**Instruction A:** In the passage about Vivienne Westwood, what name did the Kings Road shop have in 1974?
**Instruction B:** Restate word for word the part of the passage about Vivienne Westwood that opens with the words containing "McLaren and Westwood" and closes with "her rebellious antics.".

**Passage:**
‘Activist fashion designer’ is not an oxymoron. In fact, it’s what we’ve come to expect from fashion’s great punk doyenne, Vivienne Westwood.
Westwood’s passionate stand on issues such as the environment, human rights, and corruption can be traced back to her involvement in, and influence on the punk era of the 1970s. She was a 22 year old primary school teacher when she met Malcolm McLaren, and under what some say was his domineering influence, they invented punk fashion. They opened a shop on Kings Road, London, in 1971 which they gave various names. In 1974, it was called ‘SEX’ and sold bondage and fetish gear. In 1976, they changed the name of the shop to ‘Seditionaries’ and became notorious for their torn t-shirts emblazoned with images of naked cowboys, swastikas, and the Queen with a safety pin through her nose and ‘God Save the Queen’ written above her head, as well as Tartan fabrics, spiked dog collars and Doc Marten boots. All their fashion reflected punk politics, a reaction to Great Britain’s economic crisis at the time. Punk was an anti- establishment, anti-authority, anti-conformist, anti-racist (though not anti-Asian!), anti-corruption movement that was sometimes about anarchy. The Sex Pistols song Anarchy in the UK was released in 1976, and a movement of anarchist punks was spawned. However, generally punk rockers were political in nature.
McLaren and Westwood split in 1983, but the whirlwind heyday of 1970’s punk had made it’s mark on Vivienne Westwood. Fast forward to 1992 and Westwood receives an OBE for her services to British fashion. Even as she attends the ceremony for the Queen’s Honours, the ultimate symbol of British establishment, she wears no underwear and even twirls her skirt for photographers afterwards to give them proof that she can still make a punk statement and give the establishment the finger. In 2006, the Queen awarded Westwood a DBE making her Dame Vivienne Westwood. Clearly by the new millenium, the establishment was celebrating her rebellious antics.

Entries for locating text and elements
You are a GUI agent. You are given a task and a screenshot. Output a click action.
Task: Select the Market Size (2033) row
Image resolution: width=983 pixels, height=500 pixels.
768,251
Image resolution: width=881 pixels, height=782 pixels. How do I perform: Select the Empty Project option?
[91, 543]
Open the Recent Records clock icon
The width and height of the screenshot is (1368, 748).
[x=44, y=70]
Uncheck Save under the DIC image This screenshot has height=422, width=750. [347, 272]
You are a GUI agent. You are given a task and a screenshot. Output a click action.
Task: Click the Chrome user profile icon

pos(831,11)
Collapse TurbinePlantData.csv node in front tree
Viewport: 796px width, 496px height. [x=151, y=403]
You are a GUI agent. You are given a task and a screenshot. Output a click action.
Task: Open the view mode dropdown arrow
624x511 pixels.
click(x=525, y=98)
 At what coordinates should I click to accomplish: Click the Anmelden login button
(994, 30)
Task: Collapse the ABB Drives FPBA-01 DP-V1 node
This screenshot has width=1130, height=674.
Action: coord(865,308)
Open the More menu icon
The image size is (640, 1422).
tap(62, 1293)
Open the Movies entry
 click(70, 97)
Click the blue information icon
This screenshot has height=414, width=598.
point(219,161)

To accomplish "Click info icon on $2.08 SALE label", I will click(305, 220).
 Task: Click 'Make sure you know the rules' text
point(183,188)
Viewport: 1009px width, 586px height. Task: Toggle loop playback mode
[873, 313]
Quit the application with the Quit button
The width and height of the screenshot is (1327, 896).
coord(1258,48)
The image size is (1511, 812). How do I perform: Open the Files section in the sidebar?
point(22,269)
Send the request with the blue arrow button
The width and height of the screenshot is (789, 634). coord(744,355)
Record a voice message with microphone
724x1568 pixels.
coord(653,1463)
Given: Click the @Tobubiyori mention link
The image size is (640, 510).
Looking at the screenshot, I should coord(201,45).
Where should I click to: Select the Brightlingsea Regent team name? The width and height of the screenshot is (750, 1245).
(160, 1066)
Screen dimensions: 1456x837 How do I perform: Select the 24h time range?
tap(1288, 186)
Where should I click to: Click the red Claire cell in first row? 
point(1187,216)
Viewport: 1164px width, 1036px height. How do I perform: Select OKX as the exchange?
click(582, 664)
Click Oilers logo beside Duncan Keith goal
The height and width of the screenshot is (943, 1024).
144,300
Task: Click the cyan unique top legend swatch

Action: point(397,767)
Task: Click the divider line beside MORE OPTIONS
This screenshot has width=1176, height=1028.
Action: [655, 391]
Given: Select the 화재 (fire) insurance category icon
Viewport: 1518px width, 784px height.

**Complete output A:** ‘SEX’

**Complete output B:**
McLaren and Westwood split in 1983, but the whirlwind heyday of 1970’s punk had made it’s mark on Vivienne Westwood. Fast forward to 1992 and Westwood receives an OBE for her services to British fashion. Even as she attends the ceremony for the Queen’s Honours, the ultimate symbol of British establishment, she wears no underwear and even twirls her skirt for photographers afterwards to give them proof that she can still make a punk statement and give the establishment the finger. In 2006, the Queen awarded Westwood a DBE making her Dame Vivienne Westwood. Clearly by the new millenium, the establishment was celebrating her rebellious antics.